## [Your assignment]
Please output the lines shown below exactly as they appear.

## [Stored records]
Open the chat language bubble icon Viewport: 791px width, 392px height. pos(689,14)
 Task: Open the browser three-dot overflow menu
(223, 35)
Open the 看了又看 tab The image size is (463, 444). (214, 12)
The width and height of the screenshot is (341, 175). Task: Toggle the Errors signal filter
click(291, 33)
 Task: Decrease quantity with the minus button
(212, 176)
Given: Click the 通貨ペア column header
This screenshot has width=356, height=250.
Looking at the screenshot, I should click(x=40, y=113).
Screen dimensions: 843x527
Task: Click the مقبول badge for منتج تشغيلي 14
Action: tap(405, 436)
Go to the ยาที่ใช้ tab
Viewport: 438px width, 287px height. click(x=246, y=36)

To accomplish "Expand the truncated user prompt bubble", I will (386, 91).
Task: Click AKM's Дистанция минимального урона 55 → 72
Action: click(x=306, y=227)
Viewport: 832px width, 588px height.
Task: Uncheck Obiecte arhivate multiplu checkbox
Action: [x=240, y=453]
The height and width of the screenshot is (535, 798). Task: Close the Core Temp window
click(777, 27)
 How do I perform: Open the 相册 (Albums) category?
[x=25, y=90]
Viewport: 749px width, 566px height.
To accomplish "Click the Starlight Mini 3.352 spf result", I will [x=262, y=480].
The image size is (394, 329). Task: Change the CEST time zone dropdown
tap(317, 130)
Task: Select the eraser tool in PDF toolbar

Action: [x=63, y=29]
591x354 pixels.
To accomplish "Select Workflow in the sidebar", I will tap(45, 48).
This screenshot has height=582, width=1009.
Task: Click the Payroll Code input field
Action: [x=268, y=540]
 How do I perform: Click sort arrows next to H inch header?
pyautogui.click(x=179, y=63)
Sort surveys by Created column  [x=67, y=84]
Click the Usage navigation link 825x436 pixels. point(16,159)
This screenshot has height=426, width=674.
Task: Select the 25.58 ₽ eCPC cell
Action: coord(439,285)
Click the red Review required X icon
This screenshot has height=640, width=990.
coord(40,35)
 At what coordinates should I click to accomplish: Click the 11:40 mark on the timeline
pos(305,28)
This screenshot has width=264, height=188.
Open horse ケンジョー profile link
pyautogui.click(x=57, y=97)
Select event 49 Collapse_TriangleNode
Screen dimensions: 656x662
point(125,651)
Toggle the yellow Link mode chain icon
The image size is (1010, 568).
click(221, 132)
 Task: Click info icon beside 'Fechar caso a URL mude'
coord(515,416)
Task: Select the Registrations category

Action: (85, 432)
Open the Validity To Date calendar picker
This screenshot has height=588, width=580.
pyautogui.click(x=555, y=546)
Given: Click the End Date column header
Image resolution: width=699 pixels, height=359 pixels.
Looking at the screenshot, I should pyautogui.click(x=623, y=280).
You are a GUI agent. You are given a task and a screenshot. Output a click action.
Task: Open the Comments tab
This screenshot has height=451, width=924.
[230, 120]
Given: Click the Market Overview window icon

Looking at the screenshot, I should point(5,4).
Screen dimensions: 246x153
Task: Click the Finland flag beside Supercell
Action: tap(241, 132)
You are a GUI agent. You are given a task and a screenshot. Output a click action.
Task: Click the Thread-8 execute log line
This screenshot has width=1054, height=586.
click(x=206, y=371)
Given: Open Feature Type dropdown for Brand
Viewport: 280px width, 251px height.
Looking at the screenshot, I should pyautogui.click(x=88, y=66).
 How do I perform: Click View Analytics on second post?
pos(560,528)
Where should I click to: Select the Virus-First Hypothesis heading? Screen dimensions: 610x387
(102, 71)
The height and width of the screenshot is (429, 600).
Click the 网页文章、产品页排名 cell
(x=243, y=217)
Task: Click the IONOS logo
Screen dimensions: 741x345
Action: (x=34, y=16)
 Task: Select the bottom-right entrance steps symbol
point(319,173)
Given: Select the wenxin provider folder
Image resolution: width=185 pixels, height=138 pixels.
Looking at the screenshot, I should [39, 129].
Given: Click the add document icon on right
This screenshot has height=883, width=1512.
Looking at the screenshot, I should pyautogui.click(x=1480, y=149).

## [Exercise result]
Open the chat language bubble icon Viewport: 791px width, 392px height. pos(689,14)
 Task: Open the browser three-dot overflow menu
(223, 35)
Open the 看了又看 tab The image size is (463, 444). (214, 12)
The width and height of the screenshot is (341, 175). Task: Toggle the Errors signal filter
click(291, 33)
 Task: Decrease quantity with the minus button
(212, 176)
Given: Click the 通貨ペア column header
This screenshot has width=356, height=250.
Looking at the screenshot, I should click(x=40, y=113).
Screen dimensions: 843x527
Task: Click the مقبول badge for منتج تشغيلي 14
Action: tap(405, 436)
Go to the ยาที่ใช้ tab
Viewport: 438px width, 287px height. click(x=246, y=36)

To accomplish "Expand the truncated user prompt bubble", I will (386, 91).
Task: Click AKM's Дистанция минимального урона 55 → 72
Action: click(x=306, y=227)
Viewport: 832px width, 588px height.
Task: Uncheck Obiecte arhivate multiplu checkbox
Action: [x=240, y=453]
The height and width of the screenshot is (535, 798). Task: Close the Core Temp window
click(777, 27)
 How do I perform: Open the 相册 (Albums) category?
[x=25, y=90]
Viewport: 749px width, 566px height.
To accomplish "Click the Starlight Mini 3.352 spf result", I will [x=262, y=480].
The image size is (394, 329). Task: Change the CEST time zone dropdown
tap(317, 130)
Task: Select the eraser tool in PDF toolbar

Action: [x=63, y=29]
591x354 pixels.
To accomplish "Select Workflow in the sidebar", I will tap(45, 48).
This screenshot has height=582, width=1009.
Task: Click the Payroll Code input field
Action: [x=268, y=540]
 How do I perform: Click sort arrows next to H inch header?
pyautogui.click(x=179, y=63)
Sort surveys by Created column  [x=67, y=84]
Click the Usage navigation link 825x436 pixels. point(16,159)
This screenshot has height=426, width=674.
Task: Select the 25.58 ₽ eCPC cell
Action: coord(439,285)
Click the red Review required X icon
This screenshot has height=640, width=990.
coord(40,35)
 At what coordinates should I click to accomplish: Click the 11:40 mark on the timeline
pos(305,28)
This screenshot has width=264, height=188.
Open horse ケンジョー profile link
pyautogui.click(x=57, y=97)
Select event 49 Collapse_TriangleNode
Screen dimensions: 656x662
point(125,651)
Toggle the yellow Link mode chain icon
The image size is (1010, 568).
click(221, 132)
 Task: Click info icon beside 'Fechar caso a URL mude'
coord(515,416)
Task: Select the Registrations category

Action: (85, 432)
Open the Validity To Date calendar picker
This screenshot has height=588, width=580.
pyautogui.click(x=555, y=546)
Given: Click the End Date column header
Image resolution: width=699 pixels, height=359 pixels.
Looking at the screenshot, I should pyautogui.click(x=623, y=280).
You are a GUI agent. You are given a task and a screenshot. Output a click action.
Task: Open the Comments tab
This screenshot has height=451, width=924.
[230, 120]
Given: Click the Market Overview window icon

Looking at the screenshot, I should point(5,4).
Screen dimensions: 246x153
Task: Click the Finland flag beside Supercell
Action: tap(241, 132)
You are a GUI agent. You are given a task and a screenshot. Output a click action.
Task: Click the Thread-8 execute log line
This screenshot has width=1054, height=586.
click(x=206, y=371)
Given: Open Feature Type dropdown for Brand
Viewport: 280px width, 251px height.
Looking at the screenshot, I should pyautogui.click(x=88, y=66).
 How do I perform: Click View Analytics on second post?
pos(560,528)
Where should I click to: Select the Virus-First Hypothesis heading? Screen dimensions: 610x387
(102, 71)
The height and width of the screenshot is (429, 600).
Click the 网页文章、产品页排名 cell
(x=243, y=217)
Task: Click the IONOS logo
Screen dimensions: 741x345
Action: (x=34, y=16)
 Task: Select the bottom-right entrance steps symbol
point(319,173)
Given: Select the wenxin provider folder
Image resolution: width=185 pixels, height=138 pixels.
Looking at the screenshot, I should [39, 129].
Given: Click the add document icon on right
This screenshot has height=883, width=1512.
Looking at the screenshot, I should pyautogui.click(x=1480, y=149).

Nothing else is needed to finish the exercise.